B) moreover why the "signature" of an "indenture / covenant" would follow the initial "I swear by Apollo Physician, etc"? In fact the real oath does not precede the terms of the "indenture / covenant" but follows them, as the lines 5-15 concern the "indenture / covenant", whilst the real commitments (prohibitions and commands) only begin at line 16 and consist of:

  • a) a first positive pledge (lines 12-13): "I will use treatment to help the sick according to my competence and my judgement";
  • b) a first prohibition (lines 14-15): "I will keep away all treatment which is intended to cause injury or wrong";
  • c) a second prohibition (line 15): "I will not give poison to anyone";
  • d) a third prohibition (lines 15-16): " [I will not give poison] even if asked to do so";
  • e) a fourth prohibition (lines 16-17): "I will not give a pessary to a woman to cause abortion";
  • f) a second positive pledge (line 17): "I will guard my life and my art in purity and in holiness";
  • g) a fifth prohibition (line18 ) : "I will not use the knife, eve, on sufferers from stone";
  • h) a first particular command (lines 18-19): "I will give place to such as are craftsmen therein";
  • i) a second particular command (line 20): "I will enter to help the sick";
  • j) a third particular command (lines 20-22): "I will keep myself free from all intentional wrong-doing and harm, and most of all from sexual intercourse with women or men, free or slave";
  • k) a fourth particular command (lines 22-25): "I will not divulge" "whatsoever I see or hear in the course of practice , or even outside my practice in social intercourse...consider such things to be holy secrets";
  • l) a final vow (lines 25-27): "If I keep this oath and break it not it, may I enjoy honour in my life an art among all men and for all time; but if I transgress it and forswear myself may the opposite befall me

As everybody sees, four prohibitions follow the first positive pledge and four particular commands follow the second one.

This being the fact, the fifth prohibition concerning the "use of the knife" on the one hand is absolutely out of place and does not correspond to a fifth particular command; on the other hand one would expect it not after the second pledge but before it, as well as one would obviously expect a fifth particular command corresponding to this fifth prohibition. But we shall deal with it later.
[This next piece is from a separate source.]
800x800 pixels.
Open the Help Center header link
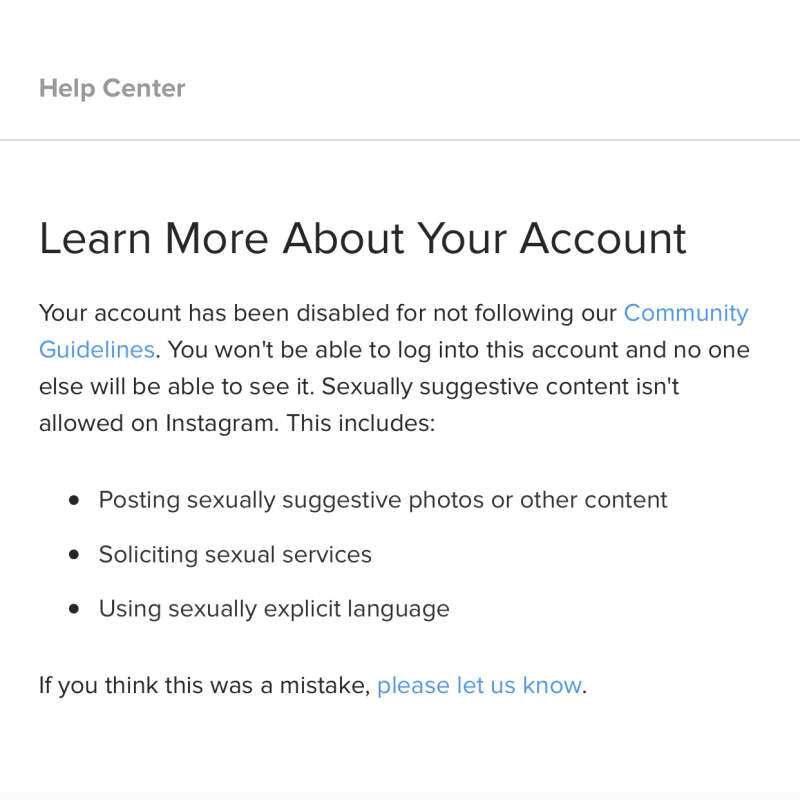[112, 88]
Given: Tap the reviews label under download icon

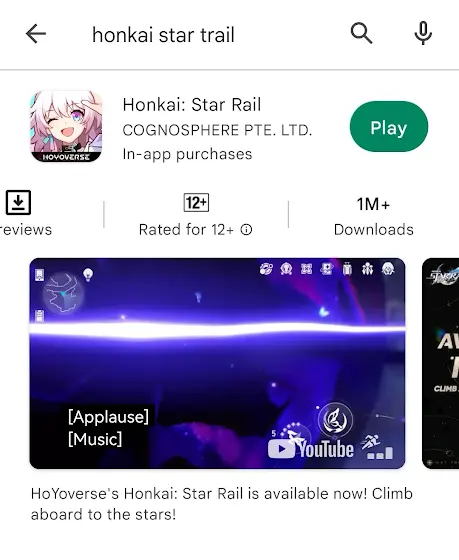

At any rate Aristophanes' words "I swear by all the supreme Gods" seem something like a summary (or an abbreviated paraphrase) of the first lines of our text, and mainly seem repeating the entry "I swear...by all the Gods and Goddesses making them witnesses".

Therefore the legitimate suspicion arises that

A) these first lines ("I swear by Apollo...that will carry out, according to my ability and judgement this oath") represent the "introduction" to the real "Oath";

B) "and this indenture" is a later interpolation inserted into it when the "indenture" itself was joined with it;

C) the original text of the "Oath" was most probably: "I swear by Apollo...and by all the Gods and Goddesses...that I will use treatment to help the sick,... holding such things to be holy secrets", followed (as in many of our prayers) by the final vow: "if I carry out this oath, and break it not, may I gain forever reputation among all men for my life and for my art; if I transgress it and forswear myself, may the opposite befall me", which seems approximately corresponding to our "Amen / So be it".

We cannot be sure whether was the "indenture / covenant" signed before or after taking the "Oath", but can reasonably suppose that

  1. one thing was the "indenture / covenant", and quite another thing was the "Oath"
  2. most probably the novice was asked to take the "Oath" before signing the "written contract" and therefore before becoming a fully entitled member of the guild of the "Asclepiads".

At this point we can confidently answer to the first question:

1) the extant text of the so-called "Hippocratic oath" isn't at all the original one!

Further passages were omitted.